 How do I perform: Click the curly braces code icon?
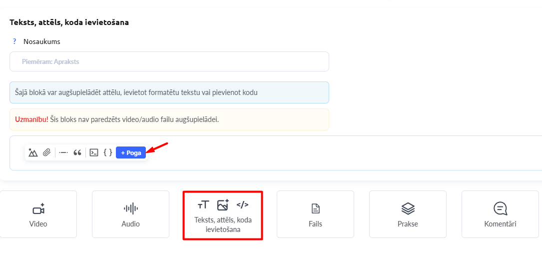click(x=108, y=153)
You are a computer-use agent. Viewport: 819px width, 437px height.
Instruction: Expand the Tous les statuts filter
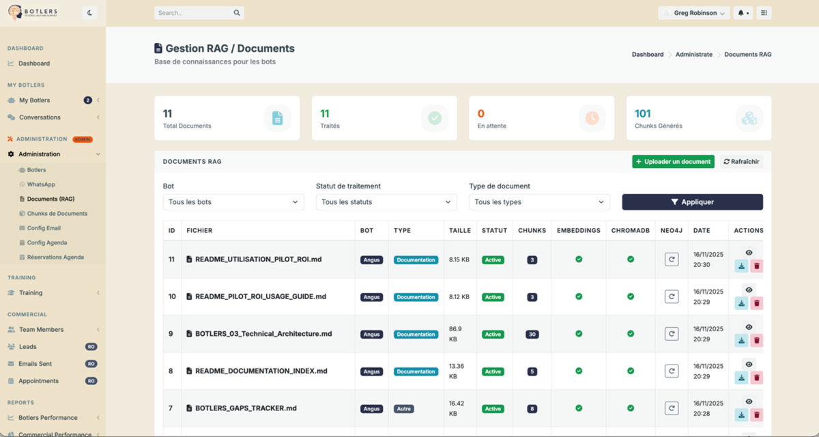386,202
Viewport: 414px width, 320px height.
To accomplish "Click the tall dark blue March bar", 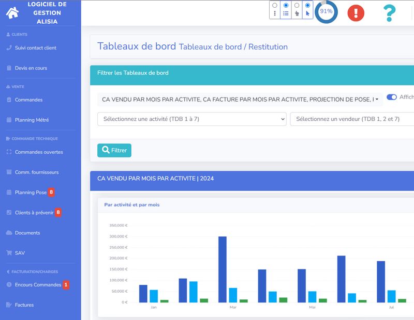I will click(x=223, y=269).
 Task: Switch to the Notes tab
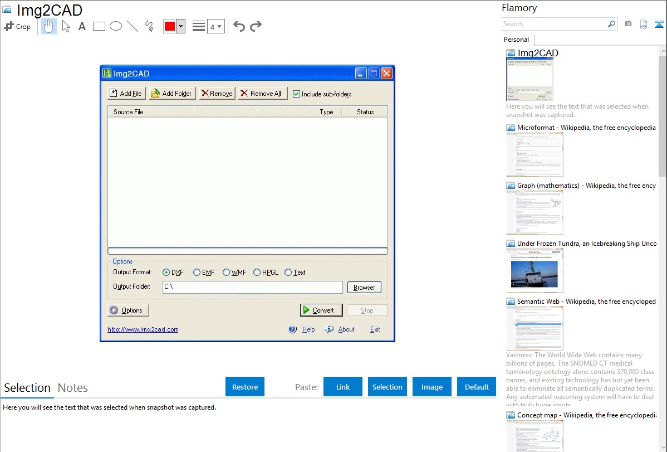point(73,388)
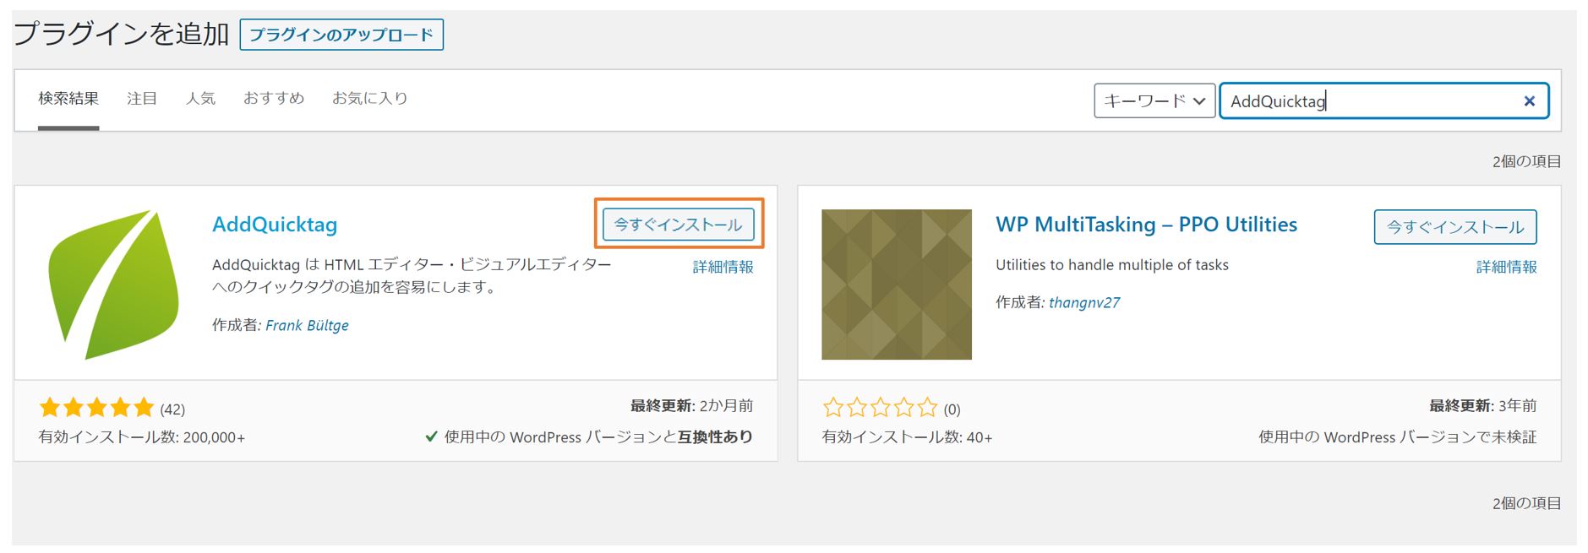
-=-=-=-=-
### Problem to solve
Each line of the records above that contains the word "Viewport" should be counted; give the resulting number without further words.

### Answer to this problem
2